__What is being asked__
Please transcribe every entry below exactly as written.

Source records
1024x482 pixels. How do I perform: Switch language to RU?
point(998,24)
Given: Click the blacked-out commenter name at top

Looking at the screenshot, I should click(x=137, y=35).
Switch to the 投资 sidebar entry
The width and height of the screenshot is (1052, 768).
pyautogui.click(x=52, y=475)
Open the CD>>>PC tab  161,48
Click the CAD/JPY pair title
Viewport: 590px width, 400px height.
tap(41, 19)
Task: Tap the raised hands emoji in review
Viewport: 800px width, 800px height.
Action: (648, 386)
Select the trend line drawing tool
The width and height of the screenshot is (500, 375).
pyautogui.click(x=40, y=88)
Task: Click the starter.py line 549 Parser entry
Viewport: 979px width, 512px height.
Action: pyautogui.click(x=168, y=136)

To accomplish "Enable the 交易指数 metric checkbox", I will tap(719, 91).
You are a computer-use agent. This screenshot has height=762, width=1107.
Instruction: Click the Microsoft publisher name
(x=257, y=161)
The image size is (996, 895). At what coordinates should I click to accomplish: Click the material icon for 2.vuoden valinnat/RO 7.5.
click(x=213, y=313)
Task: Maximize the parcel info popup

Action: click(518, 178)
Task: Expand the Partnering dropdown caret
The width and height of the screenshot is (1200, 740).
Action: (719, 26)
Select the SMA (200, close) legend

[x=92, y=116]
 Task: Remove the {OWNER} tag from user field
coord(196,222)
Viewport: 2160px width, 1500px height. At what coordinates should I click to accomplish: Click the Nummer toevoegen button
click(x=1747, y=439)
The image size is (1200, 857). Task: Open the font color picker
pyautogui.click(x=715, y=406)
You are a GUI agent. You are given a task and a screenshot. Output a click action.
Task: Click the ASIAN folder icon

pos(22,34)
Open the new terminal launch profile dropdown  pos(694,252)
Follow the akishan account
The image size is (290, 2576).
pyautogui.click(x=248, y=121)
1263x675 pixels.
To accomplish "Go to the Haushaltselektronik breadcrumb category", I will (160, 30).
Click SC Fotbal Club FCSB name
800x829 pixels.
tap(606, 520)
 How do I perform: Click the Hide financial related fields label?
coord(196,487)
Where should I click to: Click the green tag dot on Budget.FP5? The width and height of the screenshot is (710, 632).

__Answer section__
1024x482 pixels. How do I perform: Switch language to RU?
point(998,24)
Given: Click the blacked-out commenter name at top

Looking at the screenshot, I should click(x=137, y=35).
Switch to the 投资 sidebar entry
The width and height of the screenshot is (1052, 768).
pyautogui.click(x=52, y=475)
Open the CD>>>PC tab  161,48
Click the CAD/JPY pair title
Viewport: 590px width, 400px height.
tap(41, 19)
Task: Tap the raised hands emoji in review
Viewport: 800px width, 800px height.
Action: (648, 386)
Select the trend line drawing tool
The width and height of the screenshot is (500, 375).
pyautogui.click(x=40, y=88)
Task: Click the starter.py line 549 Parser entry
Viewport: 979px width, 512px height.
Action: pyautogui.click(x=168, y=136)

To accomplish "Enable the 交易指数 metric checkbox", I will tap(719, 91).
You are a computer-use agent. This screenshot has height=762, width=1107.
Instruction: Click the Microsoft publisher name
(x=257, y=161)
The image size is (996, 895). At what coordinates should I click to accomplish: Click the material icon for 2.vuoden valinnat/RO 7.5.
click(x=213, y=313)
Task: Maximize the parcel info popup

Action: click(518, 178)
Task: Expand the Partnering dropdown caret
The width and height of the screenshot is (1200, 740).
Action: (719, 26)
Select the SMA (200, close) legend

[x=92, y=116]
 Task: Remove the {OWNER} tag from user field
coord(196,222)
Viewport: 2160px width, 1500px height. At what coordinates should I click to accomplish: Click the Nummer toevoegen button
click(x=1747, y=439)
The image size is (1200, 857). Task: Open the font color picker
pyautogui.click(x=715, y=406)
You are a GUI agent. You are given a task and a screenshot. Output a click action.
Task: Click the ASIAN folder icon

pos(22,34)
Open the new terminal launch profile dropdown  pos(694,252)
Follow the akishan account
The image size is (290, 2576).
pyautogui.click(x=248, y=121)
1263x675 pixels.
To accomplish "Go to the Haushaltselektronik breadcrumb category", I will (160, 30).
Click SC Fotbal Club FCSB name
800x829 pixels.
tap(606, 520)
 How do I perform: Click the Hide financial related fields label?
coord(196,487)
Where should I click to: Click the green tag dot on Budget.FP5? The width and height of the screenshot is (710, 632).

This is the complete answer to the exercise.